We used one simple rule set so you can reproduce it and argue with it.
The whole test lives or dies on these knobs, so treat them as levers, not facts.
Benchmarks were SPY (cap-weighted US large blend), an equal-weight stock portfolio over the same universe, and a static sector-ETF blend that held all sectors continuously. We scored every run on CAGR, volatility, max drawdown, Sharpe, turnover, and hit rate, because “outperformance” without capacity and drawdown control is just a chart. Turnover was treated as a first-class metric, since high switching can turn paper edge into real slippage.
One table. No excuses. These settings are the guardrails that make the 2025 sector-rotation results comparable.
| Component | Configuration | Constraint | Notes |
|---|---|---|---|
| Universe | ~5,000 equities | Survivorship-controlled | Includes delisted names |
| Period | 2010–2025 | Monthly rebal | Calendar-aligned |
| Signals | Momentum, value, quality | Sector-neutral | Z-scored within sector |
| Portfolio | Long/short sectors | Gross 100% | Net near zero |
| Costs | Slippage + fees | Conservative | Turnover-scaled drag |
If your backtest ignores any row here, you’re not comparing results—you’re comparing stories. (If you need a canonical reference for how sectors are defined and reviewed, start with the GICS® sector classification framework.)

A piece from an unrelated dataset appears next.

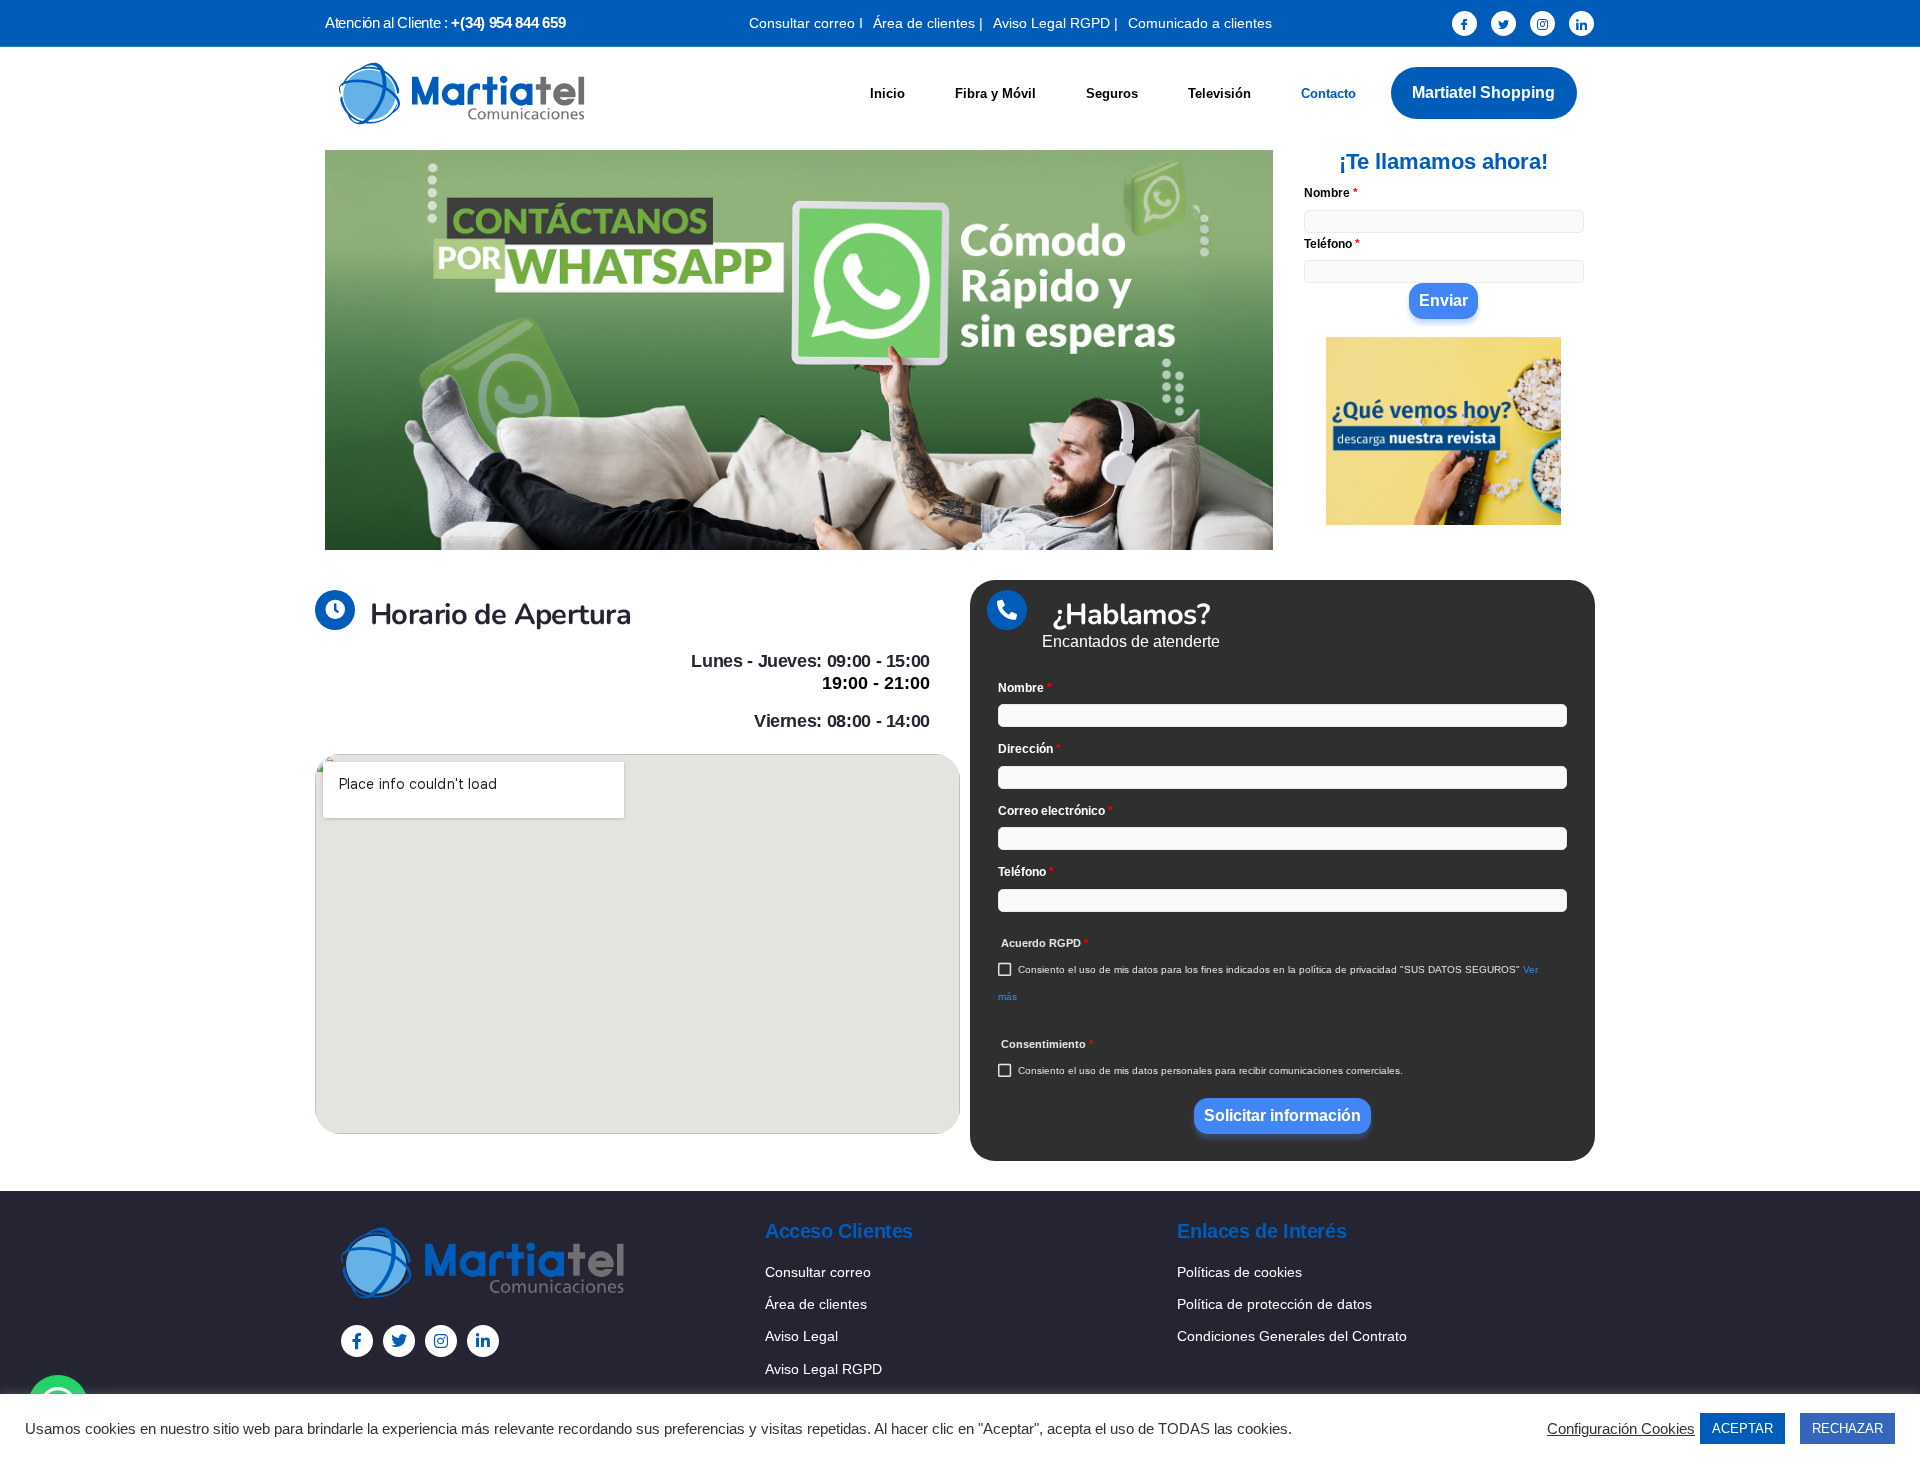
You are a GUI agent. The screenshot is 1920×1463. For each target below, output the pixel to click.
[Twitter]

Across 5,000 stocks in 2025, the sector-rotation sleeve beat the benchmark before costs, then narrowed after trading frictions. Outperformance here means higher total return at comparable volatility, measured net of fees and estimated slippage. Think “+2.1% net with no extra drawdown,” not “one great month.”
Gross results look clean until you price the real trade list. Costs scale with turnover, and turnover is where most backtests cheat.

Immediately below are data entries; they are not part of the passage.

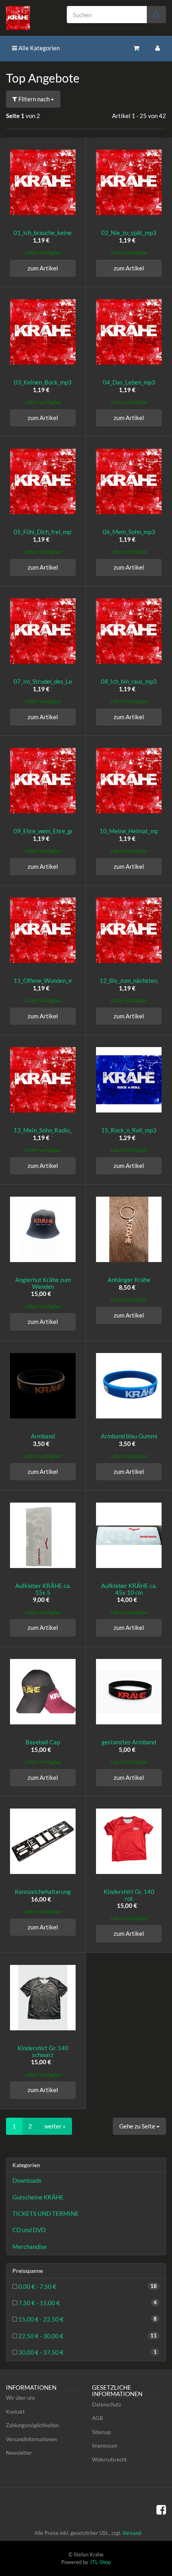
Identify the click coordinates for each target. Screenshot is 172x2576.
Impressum (105, 2445)
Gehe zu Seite (137, 2126)
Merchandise (29, 2246)
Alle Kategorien (38, 47)
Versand (131, 2533)
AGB (97, 2418)
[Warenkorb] (136, 48)
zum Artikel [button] (43, 268)
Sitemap (101, 2432)
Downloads (27, 2180)
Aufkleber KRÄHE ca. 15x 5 (43, 1589)
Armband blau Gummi (129, 1436)
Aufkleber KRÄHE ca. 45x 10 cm (129, 1589)
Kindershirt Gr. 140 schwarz (43, 2051)
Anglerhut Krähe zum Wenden (43, 1283)
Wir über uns (20, 2398)
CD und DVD (29, 2229)
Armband (43, 1436)
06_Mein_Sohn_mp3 (129, 531)
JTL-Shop (100, 2562)
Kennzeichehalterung (43, 1891)
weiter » (55, 2126)
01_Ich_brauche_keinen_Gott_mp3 (59, 232)
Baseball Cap (43, 1742)
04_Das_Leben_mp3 (129, 382)
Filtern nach (34, 99)
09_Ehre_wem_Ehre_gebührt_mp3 (58, 830)
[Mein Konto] (157, 48)
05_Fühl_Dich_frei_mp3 (44, 531)
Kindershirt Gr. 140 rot (129, 1895)
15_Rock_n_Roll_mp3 (128, 1130)
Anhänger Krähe (129, 1279)
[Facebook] (161, 2509)
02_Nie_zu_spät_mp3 (128, 232)
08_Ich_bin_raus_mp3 (129, 681)
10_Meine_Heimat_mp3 (131, 830)
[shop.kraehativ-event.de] (28, 18)
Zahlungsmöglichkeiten (32, 2425)
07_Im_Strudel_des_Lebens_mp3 (56, 681)
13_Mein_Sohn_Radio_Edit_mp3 (55, 1130)
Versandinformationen (31, 2439)
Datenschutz (106, 2404)
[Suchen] (156, 14)
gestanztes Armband (129, 1742)
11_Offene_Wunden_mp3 (47, 980)
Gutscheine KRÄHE (38, 2197)
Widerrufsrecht (109, 2459)
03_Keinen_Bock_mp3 (43, 382)
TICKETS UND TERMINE (45, 2213)
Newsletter (19, 2453)
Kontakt (15, 2411)
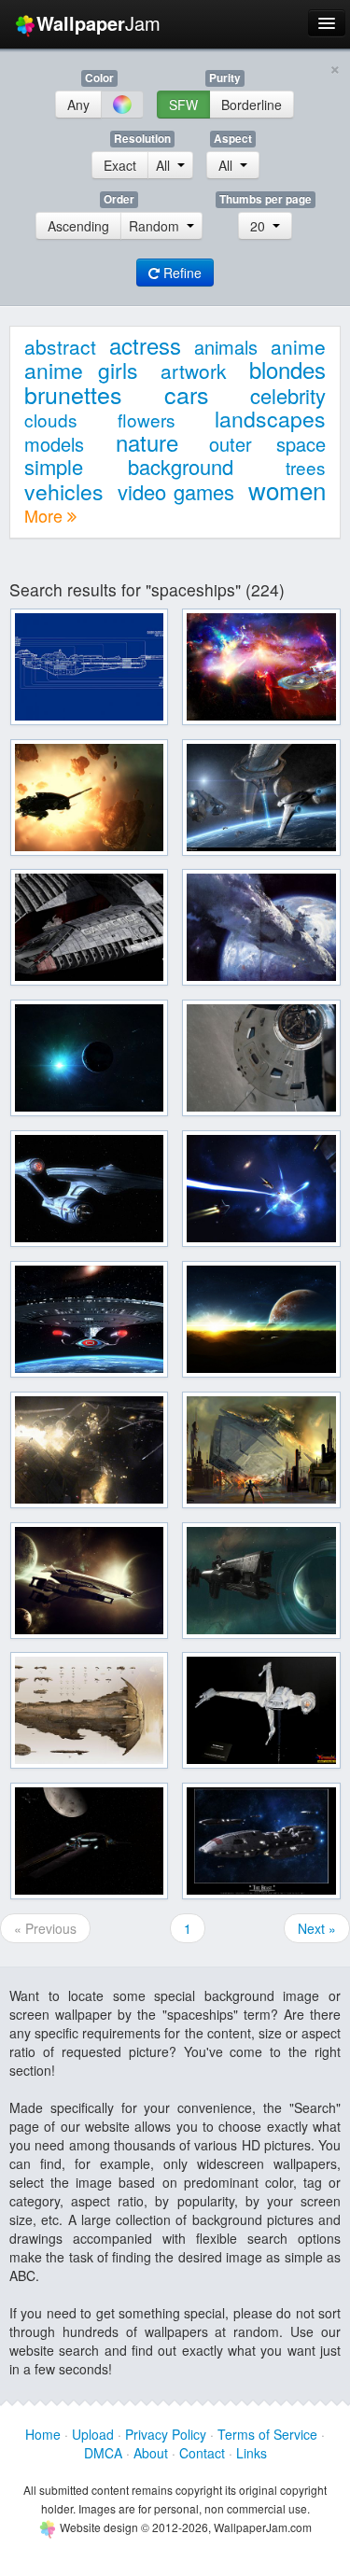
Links (251, 2452)
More (45, 515)
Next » (317, 1928)
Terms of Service (267, 2434)
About (150, 2452)
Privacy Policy (165, 2434)
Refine (181, 272)
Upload (93, 2434)
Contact (202, 2452)
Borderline (251, 104)
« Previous (45, 1928)
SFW (183, 104)
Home (43, 2434)
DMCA (103, 2452)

In 2025, gross alpha ranged from +2.8% to +4.6% versus the sector benchmark, depending on rebalance speed. Using 8–15 bps per one-way trade and 3–6 bps of market impact, total round-trip cost landed near 25–45 bps per 100% turnover. At 250–450% annual turnover, that implies roughly 0.6%–2.0% in annual drag, taking net alpha to about +1.2% to +3.5%.
If your net alpha collapses when you add 35 bps per turn, you found a trading strategy, not an edge.
Returns are only half the story; your investors live in the drawdowns. Compare the pain directly against the benchmark.
Lower drawdowns with similar vol is the kind of “outperformance” you can actually hold through.

A single strong quarter can fake a full-year edge. You want breadth across months and sectors, not one lucky regime.
Monthly win rate was 58% versus the benchmark, with a median monthly excess return of +22 bps. The rolling 3-month hit rate was 64%, and the worst rolling 3-month relative patch was -1.3%. Return dispersion showed most sector contributions were small and additive, with no single sector responsible for more than 22% of annual excess return.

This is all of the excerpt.